Cerebral abscess from pulmonary arteriovenous malformation

Case contributed by Kosuke Kato
Diagnosis certain

Presentation

Acute onset left-sided facial weakness.

Patient Data

Age: 50 years
Gender: Female

Intra-axial lesion centered at the right frontal lobe with surrounding vasogenic edema. Central contents are hypointense on T1-weighted sequence, heterogeneously hyperintense on T2-weighted sequence, is not suppressed on FLAIR and there is significant increased diffusion restriction. Complete rim of peripheral enhancement. No extensive T1 hyperintensity or susceptibility-related loss of signal suggestive of significant blood product. 

Mass effect with localized sulcal effacement and midline shift towards the left side. No other intracranial lesion. No hydrocephalus. 

Conclusion: Intra-axial lesion at the right frontal lobe with an appearance favoring an intracranial abscess. 

Multiple pulmonary arteriovenous malformations with the largest located in the left lower lobe. Previous wedge resection demonstrated at the superior segment of the left lower lobe. 

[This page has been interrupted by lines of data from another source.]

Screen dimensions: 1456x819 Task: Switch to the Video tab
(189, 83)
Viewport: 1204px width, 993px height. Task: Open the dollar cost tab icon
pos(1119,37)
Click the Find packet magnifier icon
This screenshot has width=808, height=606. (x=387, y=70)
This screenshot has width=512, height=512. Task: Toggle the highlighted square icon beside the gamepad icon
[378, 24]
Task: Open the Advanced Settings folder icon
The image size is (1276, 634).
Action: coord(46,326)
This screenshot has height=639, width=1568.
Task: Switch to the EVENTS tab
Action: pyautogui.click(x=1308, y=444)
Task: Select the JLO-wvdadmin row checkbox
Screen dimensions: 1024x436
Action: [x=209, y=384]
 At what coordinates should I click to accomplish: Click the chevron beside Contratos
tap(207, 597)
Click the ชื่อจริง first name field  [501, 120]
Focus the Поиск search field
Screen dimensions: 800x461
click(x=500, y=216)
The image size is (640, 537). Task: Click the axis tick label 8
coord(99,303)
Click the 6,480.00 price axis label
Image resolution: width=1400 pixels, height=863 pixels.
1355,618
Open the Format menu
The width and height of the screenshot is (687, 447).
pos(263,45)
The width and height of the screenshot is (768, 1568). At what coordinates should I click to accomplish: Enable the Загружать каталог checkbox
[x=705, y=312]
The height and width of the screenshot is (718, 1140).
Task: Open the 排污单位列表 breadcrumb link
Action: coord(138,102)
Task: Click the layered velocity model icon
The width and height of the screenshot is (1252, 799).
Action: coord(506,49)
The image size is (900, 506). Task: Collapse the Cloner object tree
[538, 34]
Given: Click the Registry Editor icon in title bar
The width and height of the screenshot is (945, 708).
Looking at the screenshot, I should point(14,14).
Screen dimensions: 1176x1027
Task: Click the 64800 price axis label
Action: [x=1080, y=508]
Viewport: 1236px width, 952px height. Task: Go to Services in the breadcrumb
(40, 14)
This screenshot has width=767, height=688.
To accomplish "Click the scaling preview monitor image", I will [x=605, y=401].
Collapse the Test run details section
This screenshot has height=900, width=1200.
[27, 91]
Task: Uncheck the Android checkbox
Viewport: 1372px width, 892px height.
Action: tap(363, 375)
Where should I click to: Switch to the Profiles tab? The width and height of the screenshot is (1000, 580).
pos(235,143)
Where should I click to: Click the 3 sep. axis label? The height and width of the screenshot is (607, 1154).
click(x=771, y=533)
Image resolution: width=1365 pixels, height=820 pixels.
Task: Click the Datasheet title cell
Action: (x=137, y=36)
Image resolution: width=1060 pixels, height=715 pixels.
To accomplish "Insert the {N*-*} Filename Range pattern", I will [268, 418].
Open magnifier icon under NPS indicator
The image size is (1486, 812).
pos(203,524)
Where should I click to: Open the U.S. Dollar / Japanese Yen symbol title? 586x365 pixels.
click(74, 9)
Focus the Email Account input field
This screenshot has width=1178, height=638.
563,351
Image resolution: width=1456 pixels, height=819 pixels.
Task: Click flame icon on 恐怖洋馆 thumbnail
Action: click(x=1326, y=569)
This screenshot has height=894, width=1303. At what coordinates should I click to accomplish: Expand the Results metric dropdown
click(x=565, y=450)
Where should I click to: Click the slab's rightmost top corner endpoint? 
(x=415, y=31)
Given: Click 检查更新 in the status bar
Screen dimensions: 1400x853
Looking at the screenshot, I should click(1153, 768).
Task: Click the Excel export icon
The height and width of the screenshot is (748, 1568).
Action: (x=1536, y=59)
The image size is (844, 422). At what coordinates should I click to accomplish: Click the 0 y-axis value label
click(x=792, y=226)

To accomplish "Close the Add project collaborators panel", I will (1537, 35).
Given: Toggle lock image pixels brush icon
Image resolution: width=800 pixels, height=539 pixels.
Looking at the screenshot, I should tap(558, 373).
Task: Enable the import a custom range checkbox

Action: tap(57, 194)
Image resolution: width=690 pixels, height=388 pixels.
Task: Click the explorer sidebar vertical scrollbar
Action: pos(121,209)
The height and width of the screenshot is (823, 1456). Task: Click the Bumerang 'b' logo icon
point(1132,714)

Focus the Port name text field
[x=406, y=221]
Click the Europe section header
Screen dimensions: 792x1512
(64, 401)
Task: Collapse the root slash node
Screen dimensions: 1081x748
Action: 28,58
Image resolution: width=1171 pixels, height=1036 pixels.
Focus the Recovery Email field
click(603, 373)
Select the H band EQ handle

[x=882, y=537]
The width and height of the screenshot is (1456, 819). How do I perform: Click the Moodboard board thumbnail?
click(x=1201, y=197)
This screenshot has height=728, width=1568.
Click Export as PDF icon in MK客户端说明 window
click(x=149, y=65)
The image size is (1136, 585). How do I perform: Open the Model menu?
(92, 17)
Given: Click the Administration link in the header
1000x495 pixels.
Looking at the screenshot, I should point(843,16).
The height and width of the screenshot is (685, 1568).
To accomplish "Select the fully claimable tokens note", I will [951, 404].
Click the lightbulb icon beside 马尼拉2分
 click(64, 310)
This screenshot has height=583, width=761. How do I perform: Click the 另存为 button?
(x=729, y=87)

Mildly enlarged spleen with several hypoattenuating areas which vary from rounded appearances reflecting vascular malformation and linear or wedge-shaped appearances favoring previous infarction. Both splenic arteries and veins are enlarged and there is an inferiorly projecting saccular aneurysm of the mid splenic artery. 

Liver, pancreas, kidneys, gallbladder and adrenals are of normal appearance. No abdominal or pelvic lymphadenopathy. Absence of intraperitoneal fluid or gas. No abdominal or pelvic collection. No osseous lesion.

Conclusion: The presence of multiple pulmonary arteriovenous malformations and vascular abnormalities in the right upper abdomen are suggestive of an underlying diagnosis of hereditary hemorrhagic telangiectasia. 

Case Discussion

The patient underwent stereotactic burr hole drainage of the right frontal abscess. Intra-operatively, purulent fluid was aspirated from the cavity and specimen cultures were positive for Steptococcus anginosus

A previous wedge resection was performed many years ago for which the patient could not recall the indication but this was likely for a pulmonary arteriovenous malformation. The intracranial abscess was likely the result of a paradoxical embolism due to the underlying right-to-left shunting.